Sunday, November 27, 2011

My Fantasy Week with Marilyn

Commenting on the commentators with Simon Columb...

Alex von Tunzelmann writes in The Guardian about accuracy of My Week with Marilyn:

"Historically, the film's main problem is that its source for the alleged Clark-Monroe liaison is Clark's diary. In the film's key sequence, Monroe takes too many pills, locks herself in her bedroom, and collapses. Clark climbs in through the window. He refuses to open the door to her worried friends, asserting that he is the best person to look after her, and says he will sleep on the sofa. Instead, he gets into bed with the woozy and incoherent woman and starts telling her he loves her. According to him, that's as far as it goes – but Monroe can't remember anything the next morning, so you've only got his word for it."

I must admit, I think it is complete fiction. There seems to be a very focussed effort to establish a air of 'fact' to the film - opening credits note it is "Based on a True Story", whilst it finishes by charting 'what happened next...' to Colin Clark, the film's protagonist.

Let us consider the reality. Marilyn Monroe, by this point, had been married three times. Two of these men - Joe DiMaggio and Arthur Miller - were successful men, both at the top of their careers: DiMaggio a Major League Baseball player, Arthur Miller a hugely critically and commercially successful playwright and author. She was rumoured to have had affairs with Robert and John F. Kennedy whilst, in the film industry, this also included Marlon Brando.

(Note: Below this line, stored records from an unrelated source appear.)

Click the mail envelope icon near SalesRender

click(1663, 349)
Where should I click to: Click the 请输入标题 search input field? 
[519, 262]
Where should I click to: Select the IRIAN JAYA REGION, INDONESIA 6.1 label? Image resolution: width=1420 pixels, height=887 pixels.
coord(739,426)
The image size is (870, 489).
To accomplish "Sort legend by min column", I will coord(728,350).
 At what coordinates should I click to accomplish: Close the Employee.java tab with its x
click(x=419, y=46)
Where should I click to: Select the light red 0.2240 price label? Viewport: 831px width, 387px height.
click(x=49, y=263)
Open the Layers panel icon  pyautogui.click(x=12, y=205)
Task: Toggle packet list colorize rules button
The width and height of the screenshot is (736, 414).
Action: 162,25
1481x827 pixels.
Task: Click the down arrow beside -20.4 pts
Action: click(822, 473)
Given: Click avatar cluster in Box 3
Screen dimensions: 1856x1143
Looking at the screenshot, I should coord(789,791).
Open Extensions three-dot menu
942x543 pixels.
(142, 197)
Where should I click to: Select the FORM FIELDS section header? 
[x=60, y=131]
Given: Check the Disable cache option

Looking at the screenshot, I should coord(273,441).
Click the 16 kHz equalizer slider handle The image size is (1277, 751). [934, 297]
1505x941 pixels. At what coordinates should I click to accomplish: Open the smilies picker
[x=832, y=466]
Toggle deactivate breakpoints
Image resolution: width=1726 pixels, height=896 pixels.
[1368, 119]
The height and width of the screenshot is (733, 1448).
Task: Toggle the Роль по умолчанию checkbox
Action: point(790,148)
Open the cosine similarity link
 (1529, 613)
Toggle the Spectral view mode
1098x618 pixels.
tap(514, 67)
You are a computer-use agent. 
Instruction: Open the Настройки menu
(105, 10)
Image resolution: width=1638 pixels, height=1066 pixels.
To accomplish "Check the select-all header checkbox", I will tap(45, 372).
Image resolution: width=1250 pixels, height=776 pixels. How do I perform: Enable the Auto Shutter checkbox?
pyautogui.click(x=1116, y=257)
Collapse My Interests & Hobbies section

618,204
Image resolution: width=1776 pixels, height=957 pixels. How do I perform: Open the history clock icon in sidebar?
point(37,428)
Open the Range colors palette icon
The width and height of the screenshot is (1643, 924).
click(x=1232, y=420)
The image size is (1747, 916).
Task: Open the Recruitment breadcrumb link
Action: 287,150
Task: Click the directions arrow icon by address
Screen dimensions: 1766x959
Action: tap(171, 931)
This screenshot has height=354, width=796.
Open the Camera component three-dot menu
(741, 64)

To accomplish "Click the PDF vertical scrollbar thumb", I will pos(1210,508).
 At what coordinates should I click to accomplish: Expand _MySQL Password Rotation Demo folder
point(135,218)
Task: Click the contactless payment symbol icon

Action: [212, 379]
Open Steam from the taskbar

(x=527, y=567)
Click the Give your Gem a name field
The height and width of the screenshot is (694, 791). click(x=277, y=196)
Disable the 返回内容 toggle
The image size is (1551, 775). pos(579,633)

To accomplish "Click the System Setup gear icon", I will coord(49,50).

I'm not saying Marilyn did not have affairs, and I'm not saying she didn't have an affair whilst her recently-married husband was away for a single week during filming of The Prince and the Showgirl. I am saying that the likelihood of an upper-class, son-of-an-art-historian, 3rd-assistant-director - effectively an obsessive fan - six years her junior, becoming in any way romantically involved with Marilyn Monroe strikes me as highly unlikely.

Von Tunzelmann's article highlights the lack of reliability in the sources used - but I think you only need to watch the film and summarise what the biggest flaw is within the narrative: Marilyn Monroe would never be attracted to Colin Clark. In terms of art - books and films go down in history and maybe through these, the myth will become more important than the truth, forever connecting the Clarks with the Kennedys, the Brandos and the Millers through Marilyn Monroe.